TURBANTE DE CHIMBACALLE

La procesión de Semana Santa tiene su origen en aquella que se realiza en Sevilla y que hasta hoy es una ceremonia grandiosa. Como en Quito, los cucuruchos de Sevilla siempre han sido una figura característica de la procesión. Sin embargo, no existe en los registros gráficos de Sevilla un bonete encintado, como el que luce este Nazareno quiteño del siglo XIX, que participaba tanto en Semana Santa como en Corpus Christi. Es posible que las cintas que adornan a este cucurucho tengan su origen en el personaje indígena del danzante.

CHACATALLCA

En cumplimiento de una penitencia impuesta por sus confesores, estos hombres desfilaban semidesnudos cargando una gruesa viga y vistiendo una suerte de delantal hecho de las hojas de sigse. Al caminar, las hojas les causaban heridas y abundante sangrado. El nombre de este personaje, chacatallca o chakataska, está vinculado a la palabra quichua chacata, que significa armazón de palos o cruz. En el siglo XIX, estos penitentes eran regularmente indios. En los registros gráficos, son los únicos participantes de la procesión que se flagelaban durante el recorrido.

CUCURUCHO  DE VIERNES SANTO

El cucurucho o encapuchado es un cargador de andas en las procesiones de Semana Santa, que luego se dirige a pedir limosna de casa en casa, descalzo, sin proferir ni una palabra ni un sonido, y que tiene el privilegio de entrar sin permiso. Es una imitación de lo que en Semana Santa practican en Roma incluso personas de la nobleza”. En la procesión contemporánea del Viernes Santo, ya no existe ninguna figura que pida limosna para la devoción.

Estos personajes simbolizan a los penitentes que, vestidos de morado, muestran su arrepentimiento y su voluntad de cambio y desean reivindicarse y comenzar una vida libre de pecados; Su origen dicen, recae cuando Jesús tuvo tentaciones antes de morir y ellos son hombres que también fueron tentados, pero el arrepentimiento y el perdón de Dios vence sobre el mal.
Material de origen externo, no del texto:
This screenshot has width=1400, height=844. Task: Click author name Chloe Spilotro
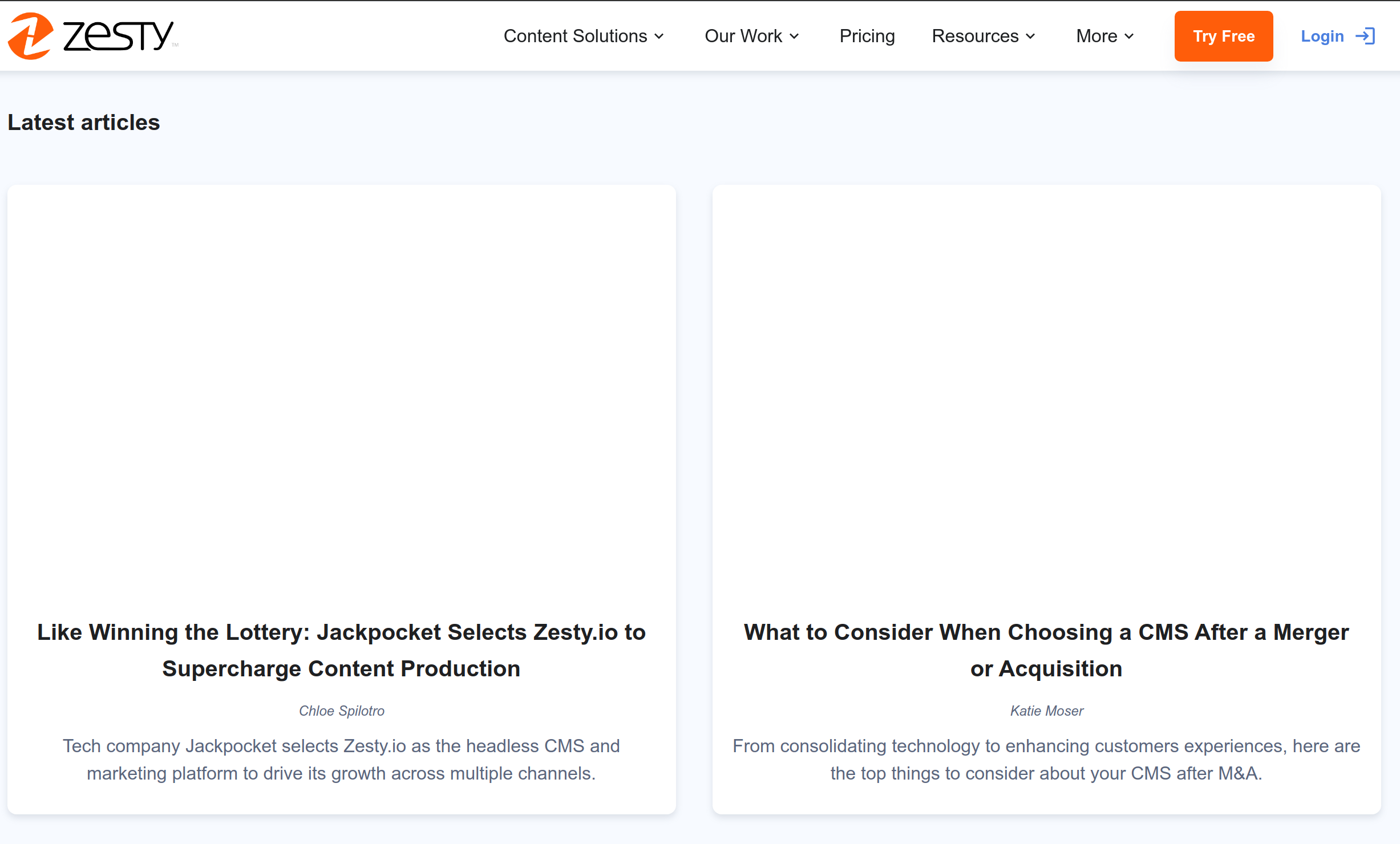(x=341, y=711)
ALCALDE CON GUIÓN ACOMPAÑADO DE DOS TURBANTES

Durante la Semana Santa, el hecho religioso involucraba a toda la sociedad y muchos de sus personajes cotidianos se transfiguraban en otros, acorde con la escena representada: el pesar y el luto. Por el contrario, algunas figuras que ostentaban dignidades políticas, participaban en las procesiones representándose a sí mismos y destacando su estatus. Esto sucedía en las capitales de provincia, y aún en las ciudades menores, que se habían convertido en escenarios-réplica del acto principal que se realizaba en la ciudad capital. En la imagen, el alcalde subraya su posición de autoridad que porta el guión –símbolo de guía de la procesión– con la escolta de dos cucuruchos.